Task details:
The lines to return are those below that contain the word "Given".

Supplied material:
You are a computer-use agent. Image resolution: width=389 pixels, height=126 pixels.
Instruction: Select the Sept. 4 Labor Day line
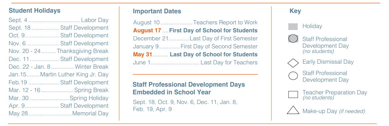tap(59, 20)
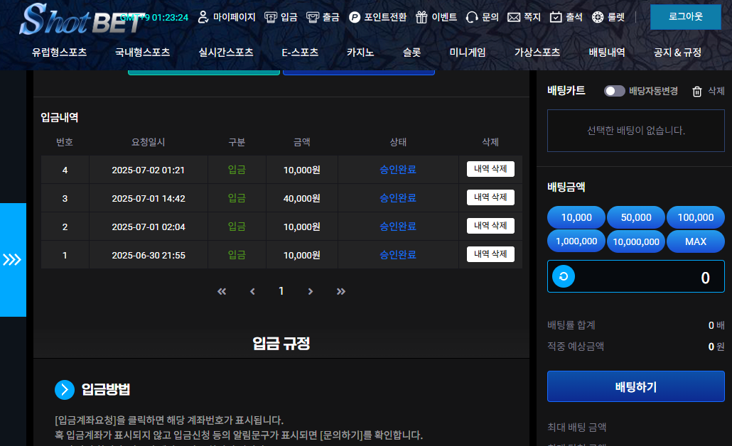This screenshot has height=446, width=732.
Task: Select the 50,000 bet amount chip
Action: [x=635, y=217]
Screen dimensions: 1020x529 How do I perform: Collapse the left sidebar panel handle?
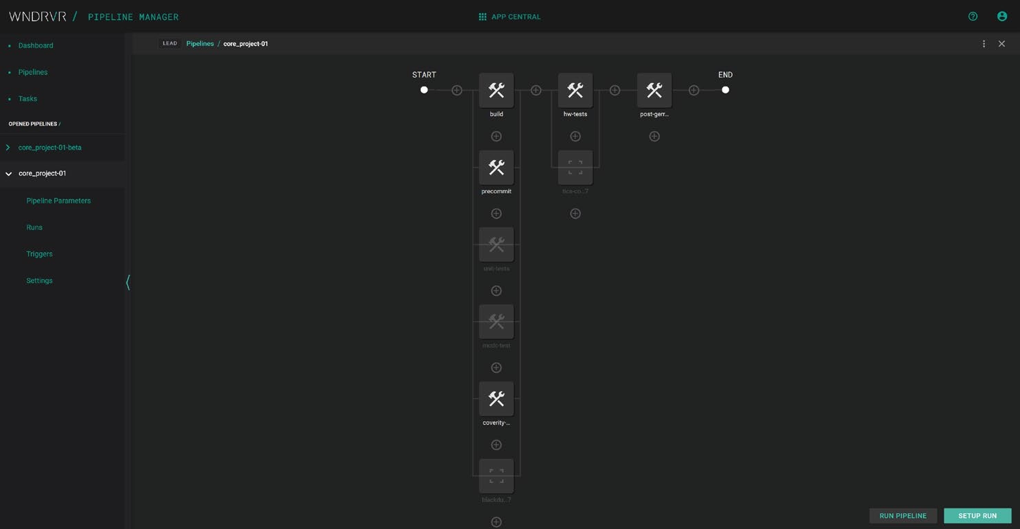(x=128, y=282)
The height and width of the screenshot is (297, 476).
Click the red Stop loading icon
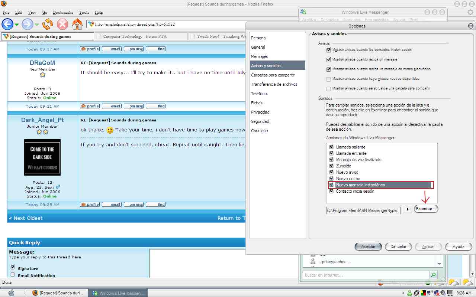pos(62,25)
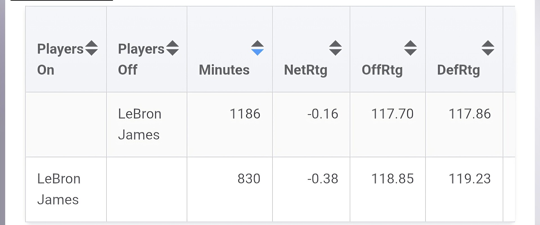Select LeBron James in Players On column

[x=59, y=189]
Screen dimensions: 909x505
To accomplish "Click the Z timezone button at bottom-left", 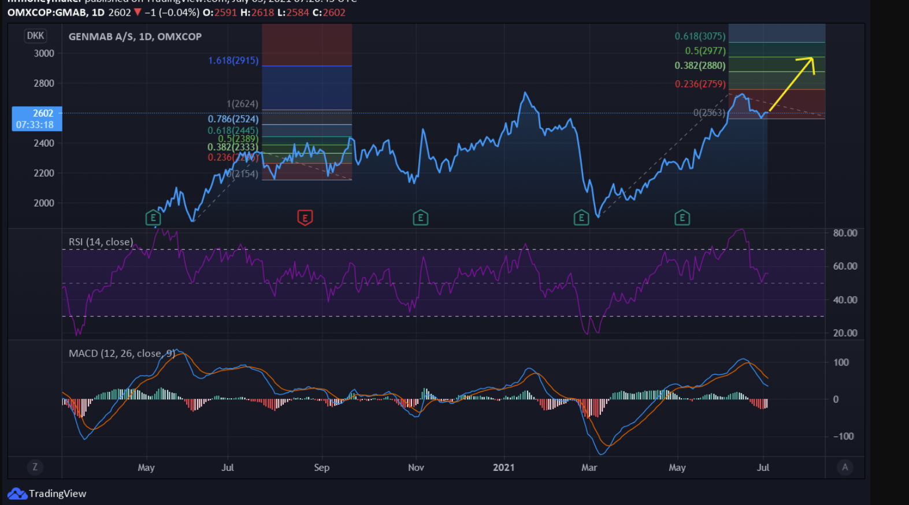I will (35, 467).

==

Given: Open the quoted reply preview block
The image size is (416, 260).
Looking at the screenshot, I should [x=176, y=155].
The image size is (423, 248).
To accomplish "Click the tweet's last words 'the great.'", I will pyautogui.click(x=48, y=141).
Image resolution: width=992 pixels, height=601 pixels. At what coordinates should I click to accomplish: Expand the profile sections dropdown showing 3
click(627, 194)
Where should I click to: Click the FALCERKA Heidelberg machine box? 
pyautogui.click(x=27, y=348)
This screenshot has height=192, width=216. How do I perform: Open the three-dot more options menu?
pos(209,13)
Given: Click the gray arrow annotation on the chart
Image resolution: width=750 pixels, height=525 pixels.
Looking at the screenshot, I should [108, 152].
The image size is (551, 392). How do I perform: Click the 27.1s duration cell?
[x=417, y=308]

* * *

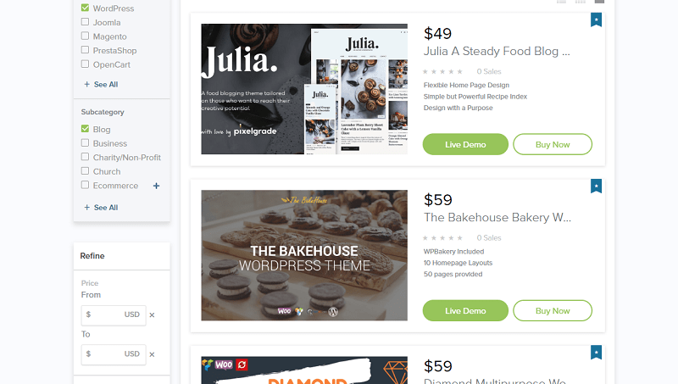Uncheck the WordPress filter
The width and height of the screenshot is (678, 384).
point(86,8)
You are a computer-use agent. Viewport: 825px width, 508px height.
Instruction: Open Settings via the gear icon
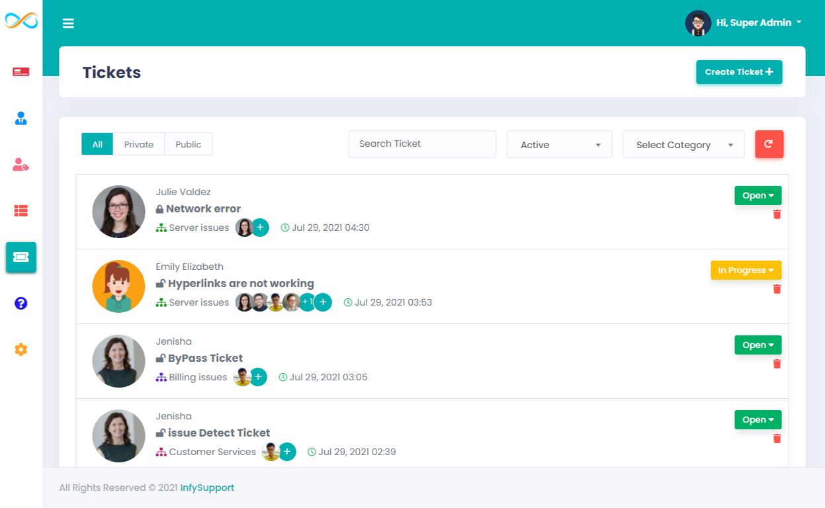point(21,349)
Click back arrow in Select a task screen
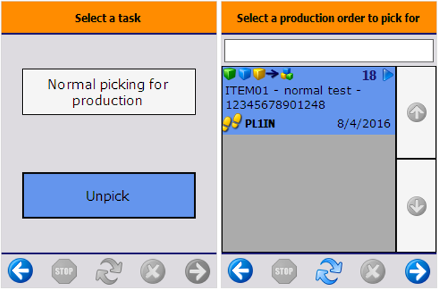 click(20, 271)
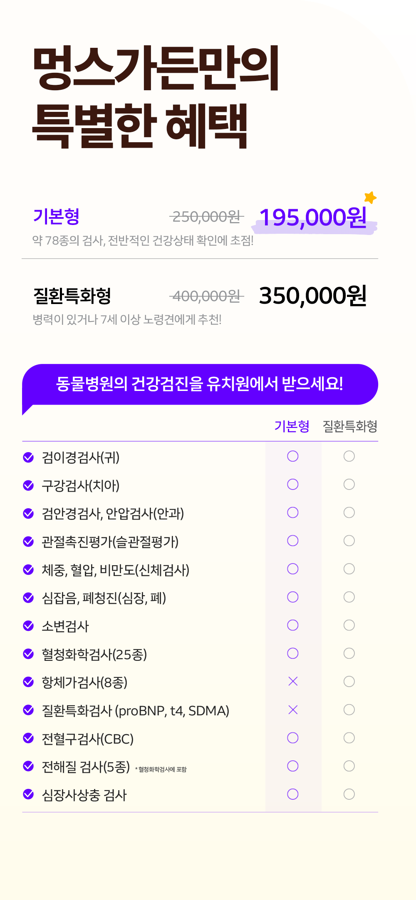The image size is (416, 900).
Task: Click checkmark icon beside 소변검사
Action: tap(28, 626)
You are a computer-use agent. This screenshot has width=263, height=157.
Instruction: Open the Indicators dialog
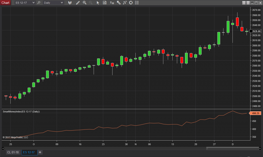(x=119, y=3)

Answer section:
Given: Open the quoted reply preview block
Given: Click the gray arrow annotation on the chart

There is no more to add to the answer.